Project: Advancing Makeup Color Matching with ML and Multimodal LLM: From Color Identification in Images to User-Focused App

tl;dr:

Goal: Identify the color of makeup on the CIELab color space in order to compare shades on a standardized scale rather than by creative names each brand decides.
Data: Table of makeup products along with an image of each product collected from makeup retailers by scraping their website or using their API.
Methods: (1) color segmentation, (2) Multimodal Large Language Model (Claude)
App: web-user interface in which users can filter makeup by color
Tech stack: Python, Google Colab, Streamlit

Table of Contents

Problem & Solution

I aim to identify the color of makeup from images to organize makeup by shade. Makeup products often have fanciful and inconsistent names, making it difficult for consumers to find the desired shade. These names can complicate organizing makeup by color. For example, the following makeup shades are all labeled as "mauve," even though they are clearly different shades. Some are not even mauve (as defined by Pantone) but brown.

Moreover, the color shade filters offered by makeup retailers are often limited. For example, below are the lipstick color options available at Sephora and Ulta, compared to the more comprehensive shade palette my app provides which allows users to filter by a lot more shades:

By leveraging the CIELAB color space, which provides a standardized and perceptually uniform representation of color, I aim to identify makeup colors from images, and organize them and categorize them by shade.
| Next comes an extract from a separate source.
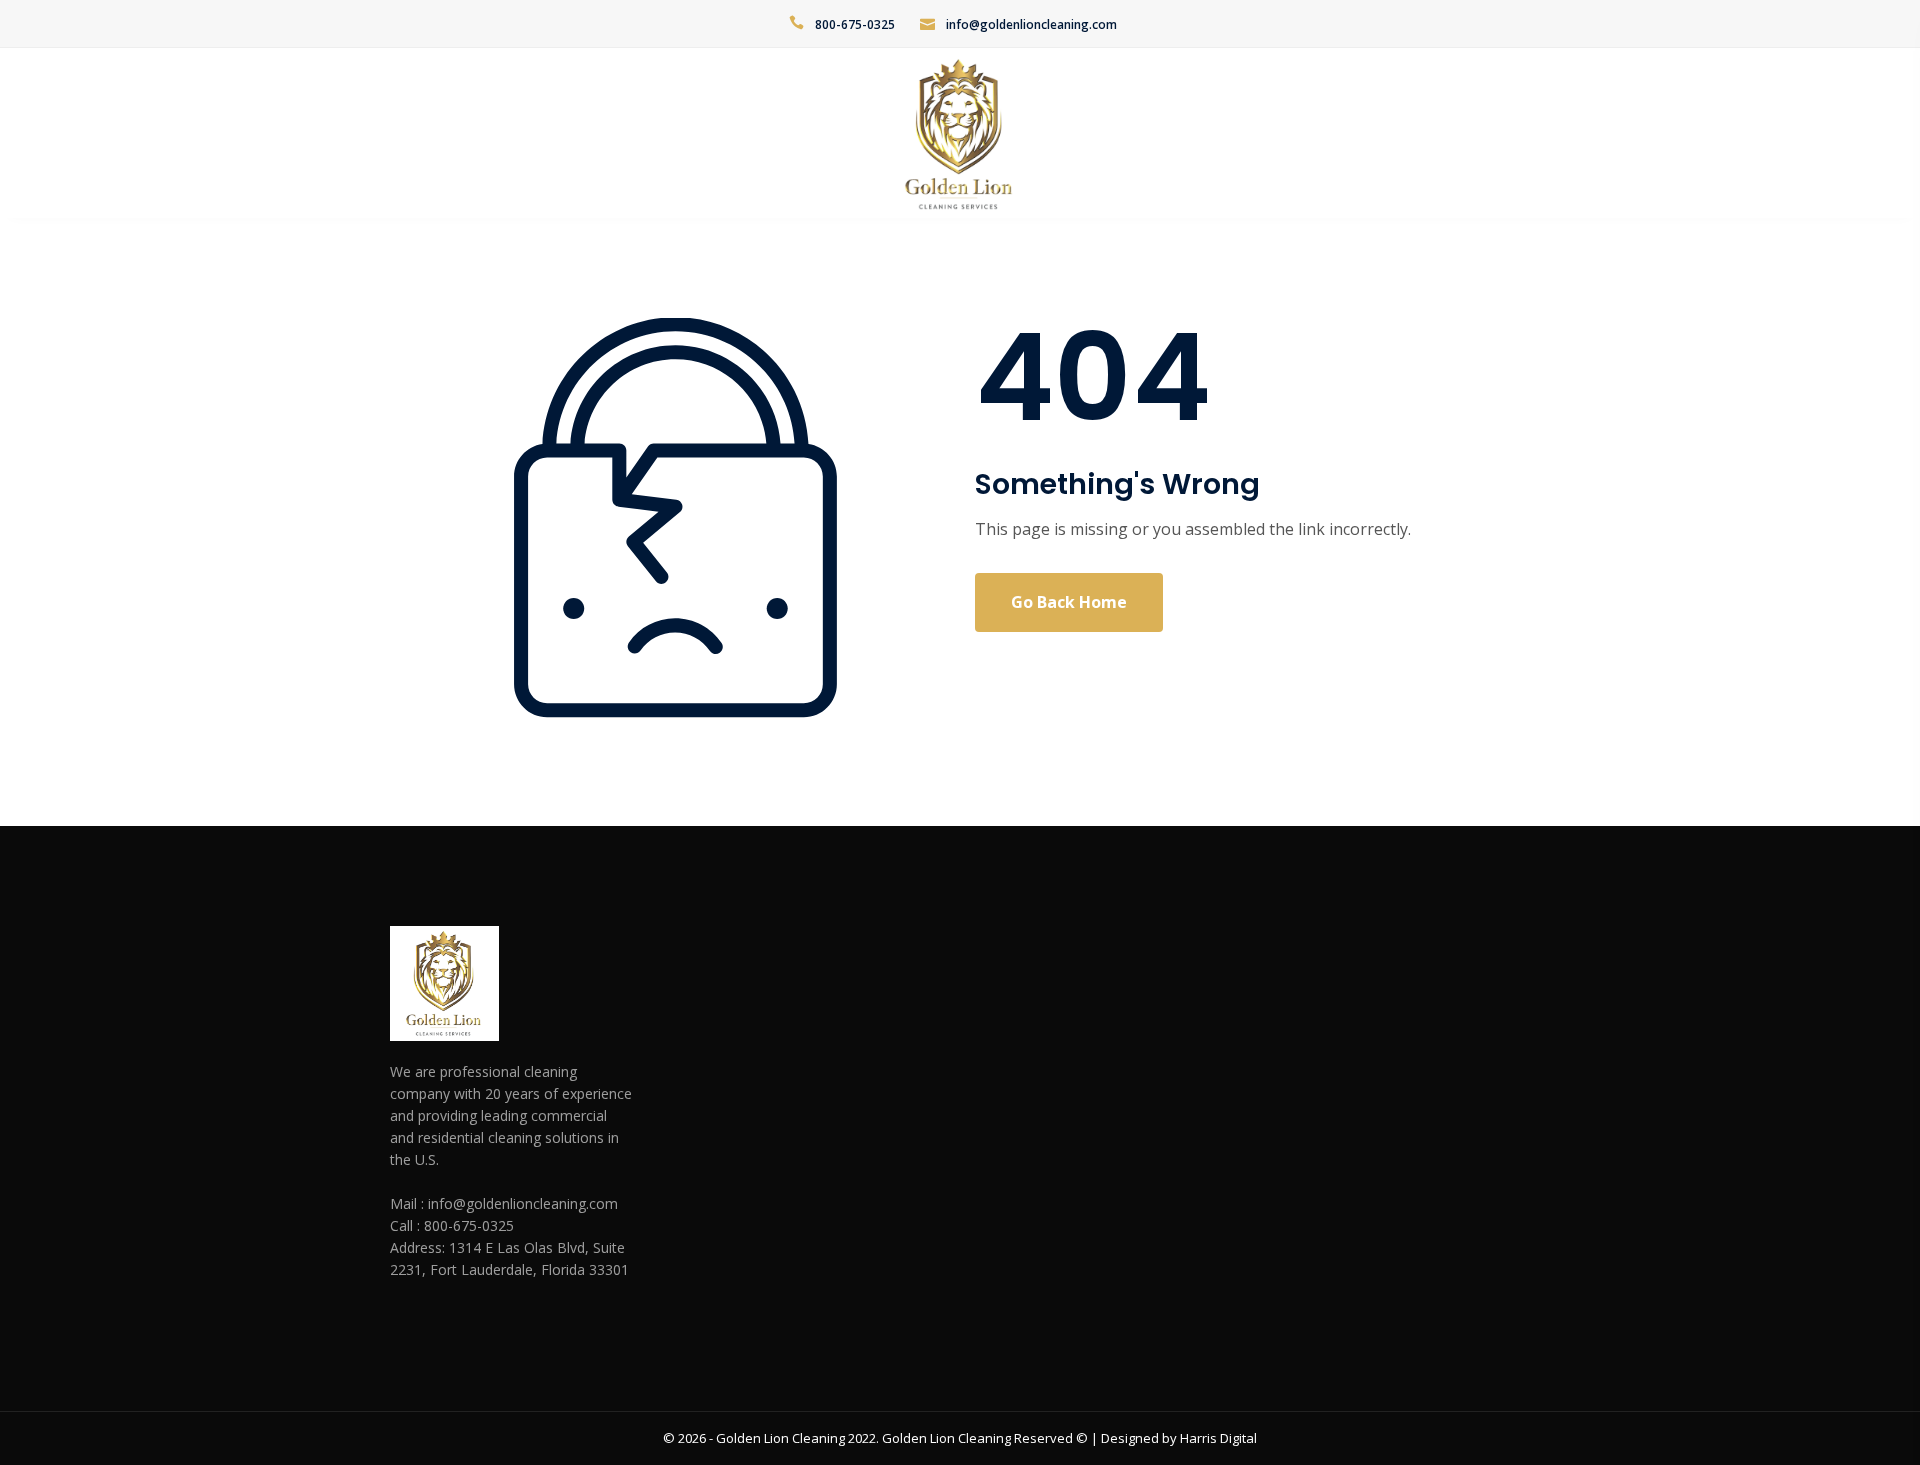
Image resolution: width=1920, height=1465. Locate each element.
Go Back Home (1069, 602)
It's designed to be perceptually uniform, meaning that the numerical differences between colors correspond to perceived differences to the human eye.

CIELAB is a color space defined by the International Commission on Illumination (CIE) where colors are represented in three dimensions:

L (lightness)
a (green to red)
b (blue to yellow)

CIELAB offers a standardized method for describing colors, enabling accurate color comparison and matching across various brands and products. This standardization eliminates the confusion caused by subjective or creative color names, making it easier for consumers to find their desired shades. This is especially important for consumers seeking a specific color or looking for a similar shade from a more affordable brand.

In sum, this approach would enable the creation of a more reliable and user-friendly system for consumers to search and compare makeup by shade.

Data Collection, Data Cleaning, and Exploratory Data Analysis

The inital data consists of tables with information on makeup products and links to the makeup images. Some key metadata consists of product category (e.g. blush, lipstick, etc.), brand, shade - fancy names from the brand like sunset, peachy, raunchy-, specific product name, among others.

The notebook for this section develops a number of functions to collect the images: (1) validation of URLs, (2) downloading the images, (3) checking that every file downloaded is an image and if any image is corrupted.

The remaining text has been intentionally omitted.